Records supplied

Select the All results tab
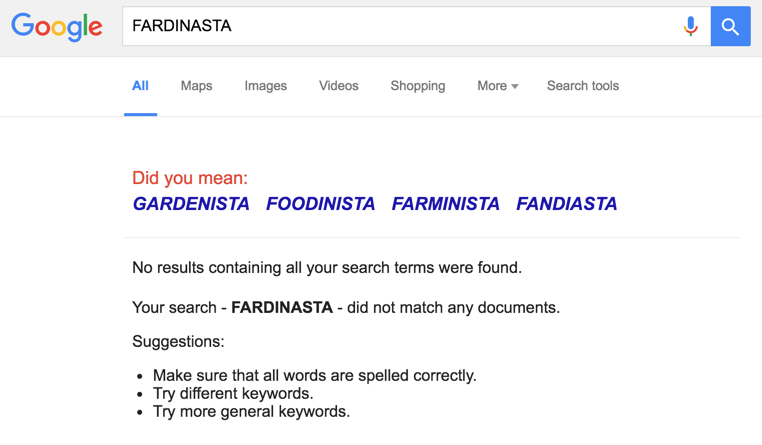This screenshot has height=445, width=762. click(140, 86)
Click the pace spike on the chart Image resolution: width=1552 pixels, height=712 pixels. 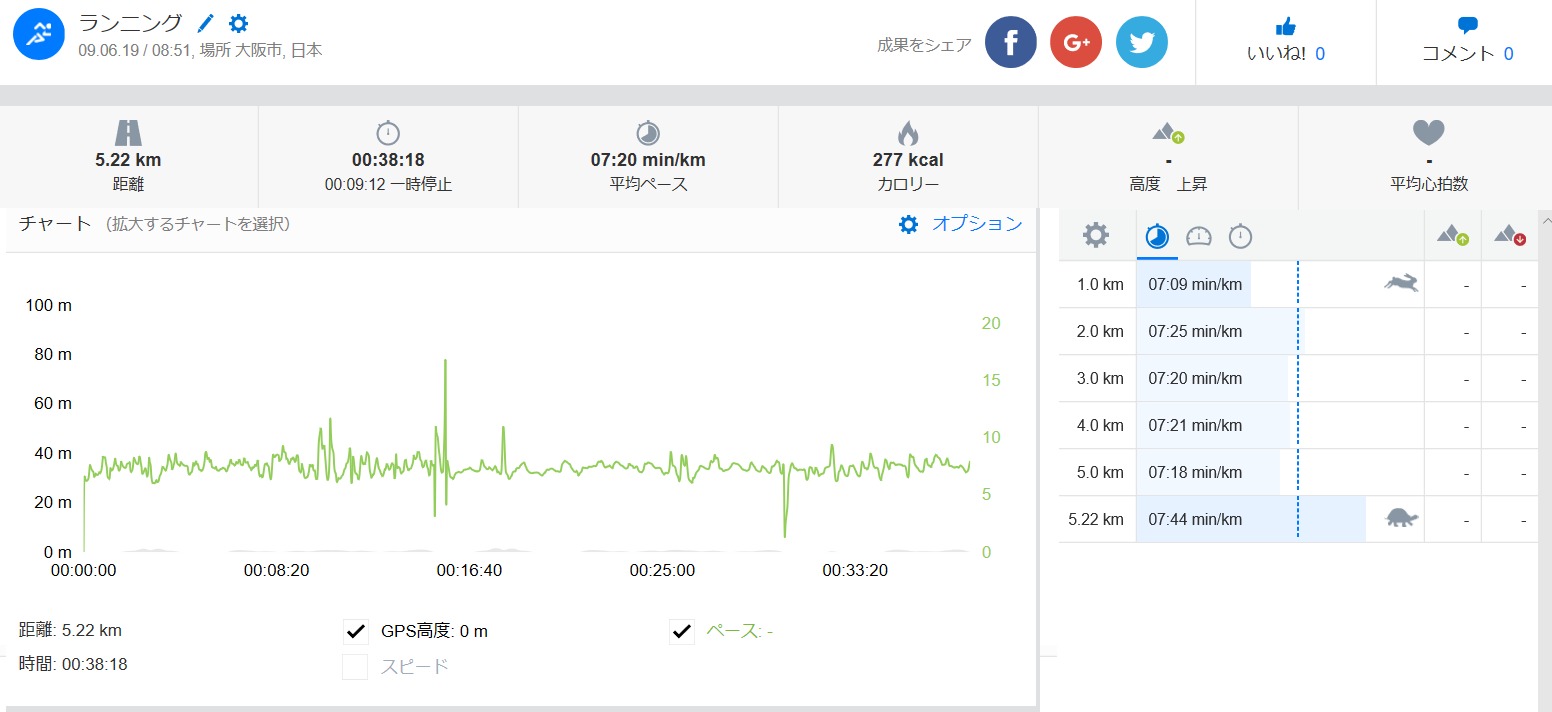click(x=445, y=362)

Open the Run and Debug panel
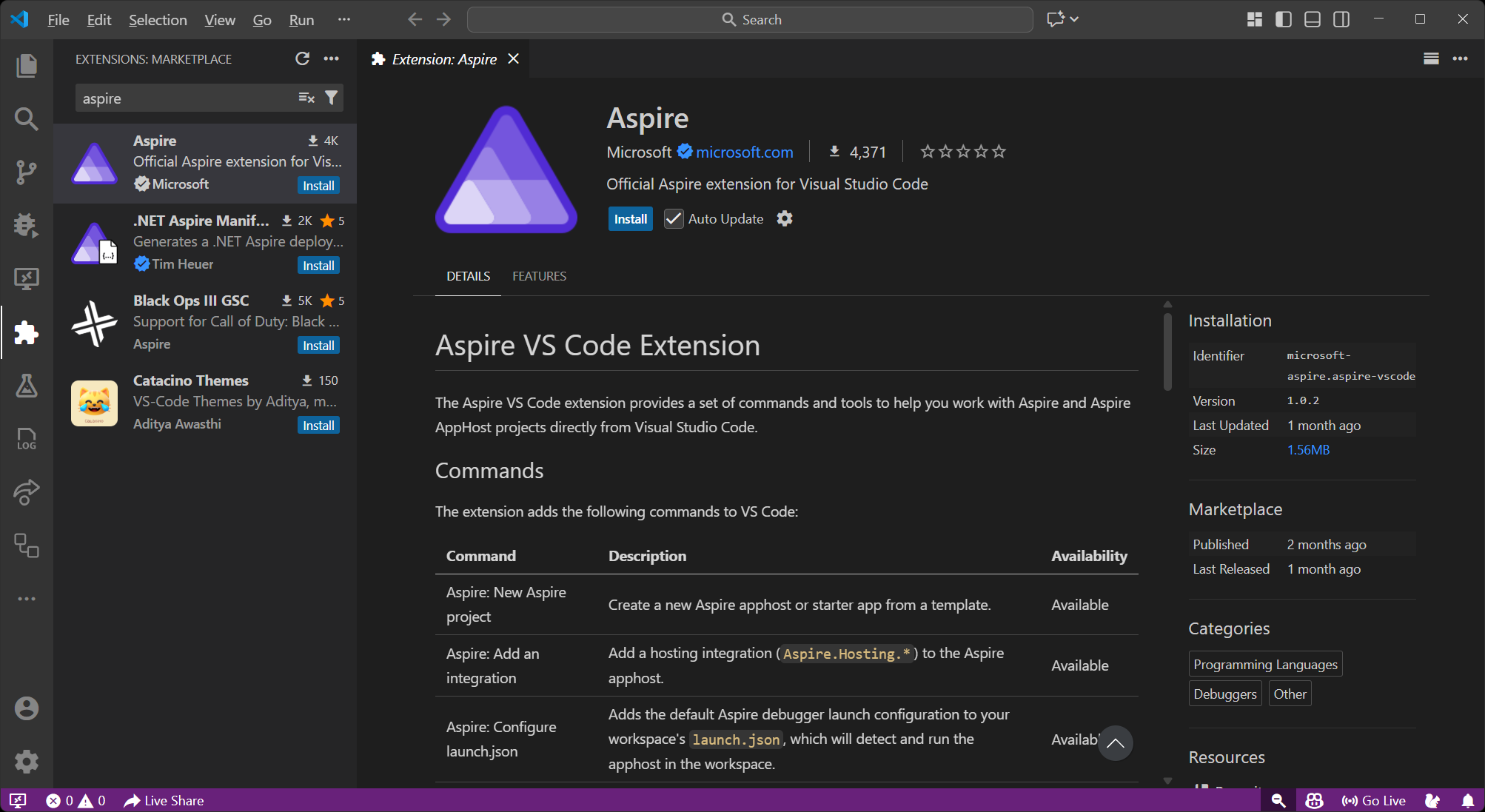click(27, 225)
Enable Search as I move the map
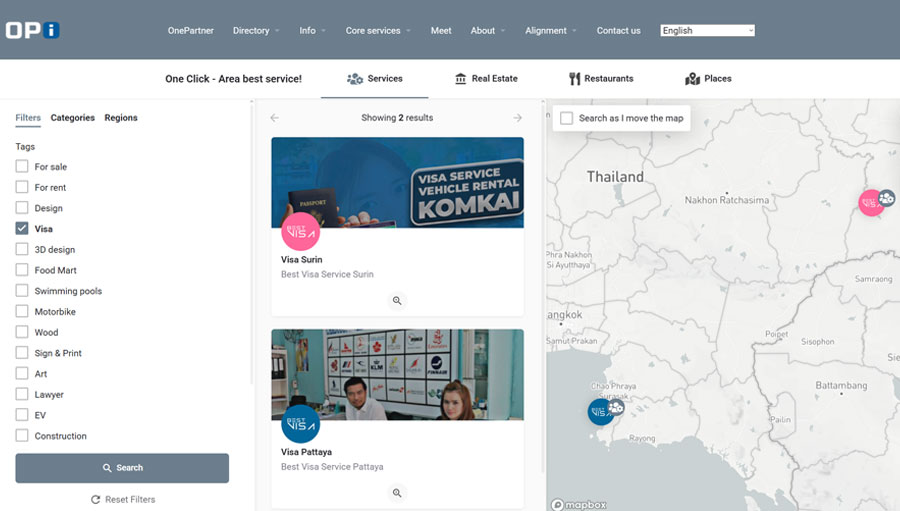The height and width of the screenshot is (511, 900). pyautogui.click(x=567, y=118)
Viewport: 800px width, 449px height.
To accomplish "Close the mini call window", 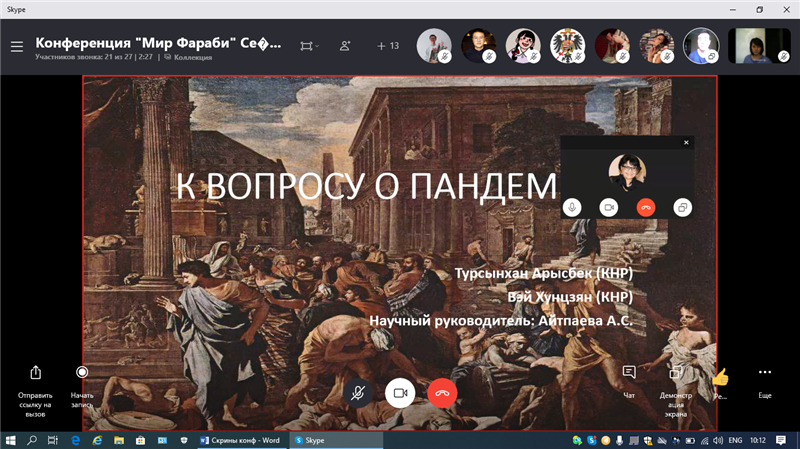I will (686, 143).
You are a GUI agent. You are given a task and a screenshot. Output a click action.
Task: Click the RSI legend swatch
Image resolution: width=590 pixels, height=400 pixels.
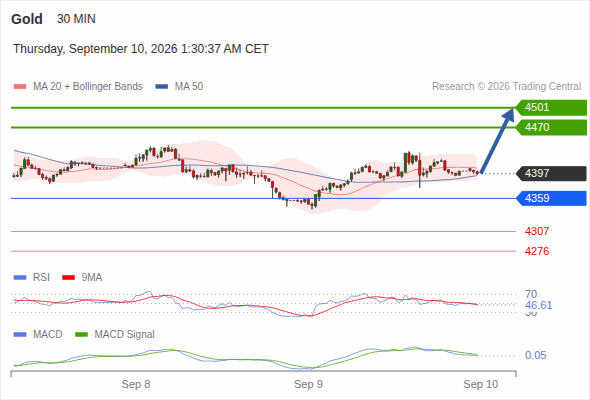coord(20,278)
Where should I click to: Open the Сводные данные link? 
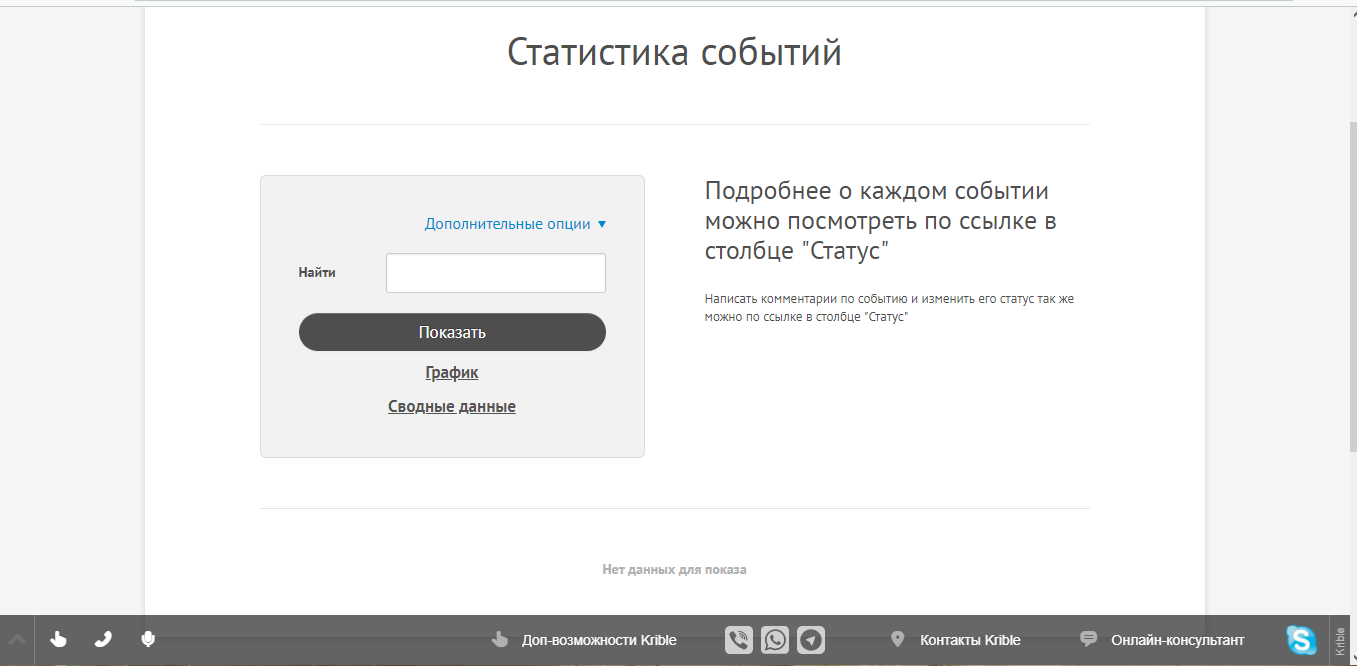(451, 406)
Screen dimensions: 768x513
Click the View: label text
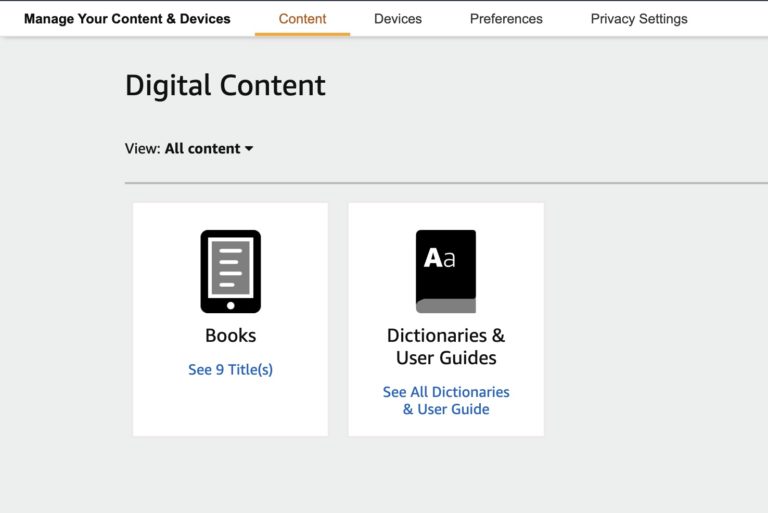142,148
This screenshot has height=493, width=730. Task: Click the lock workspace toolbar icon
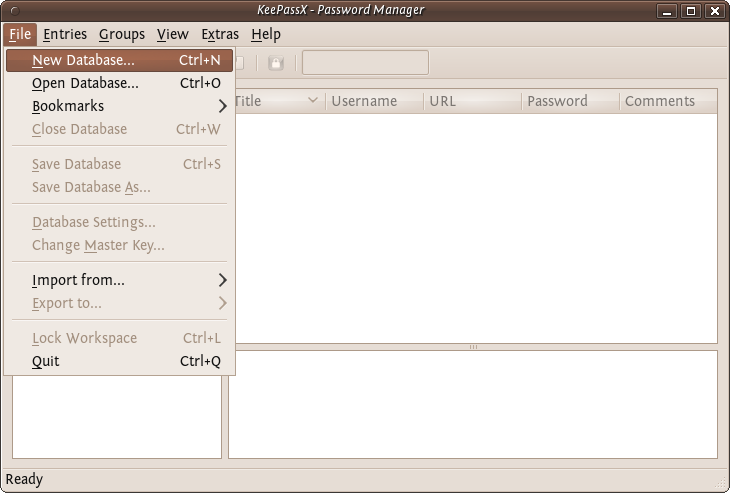point(275,63)
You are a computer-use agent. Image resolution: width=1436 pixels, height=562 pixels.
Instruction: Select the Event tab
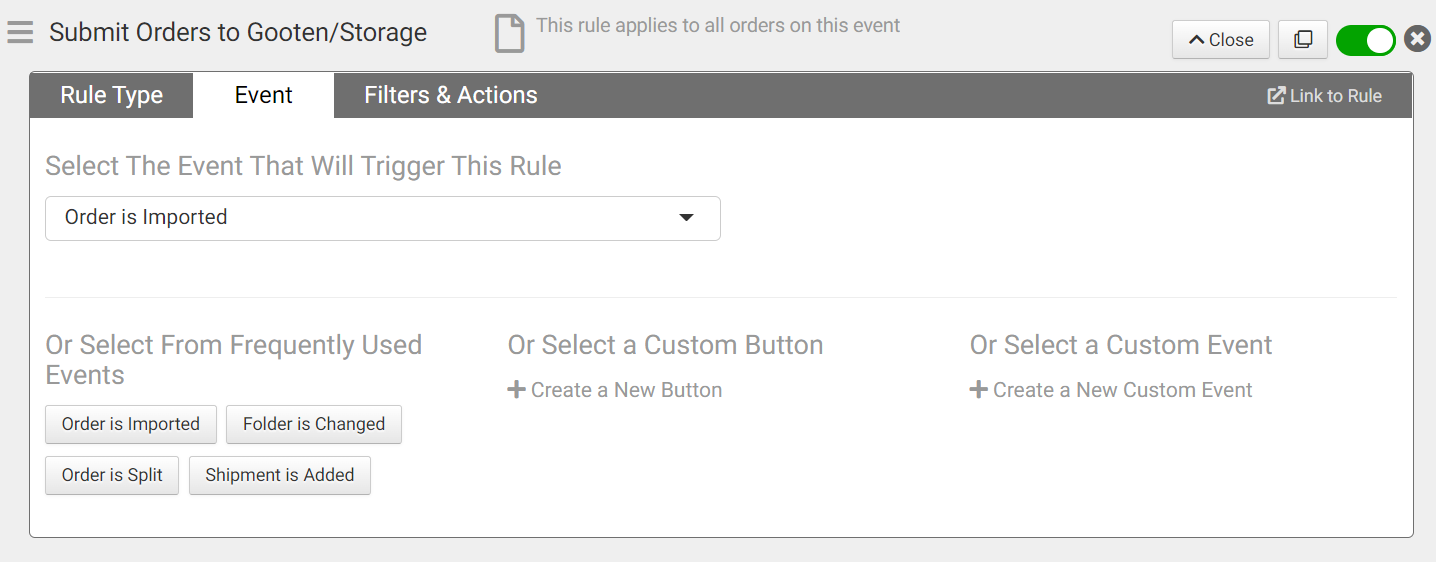[x=263, y=95]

Problem details
Reproduce the lines of the records from the line containing "Screen dimensions: 768x513" through the end of the records, omitting the pictures.

Answer to the exercise
Screen dimensions: 768x513
Click the View: label text
142,148
This screenshot has height=493, width=730. Task: Click the lock workspace toolbar icon
point(275,63)
You are a computer-use agent. Image resolution: width=1436 pixels, height=562 pixels.
Instruction: Select the Event tab
[x=263, y=95]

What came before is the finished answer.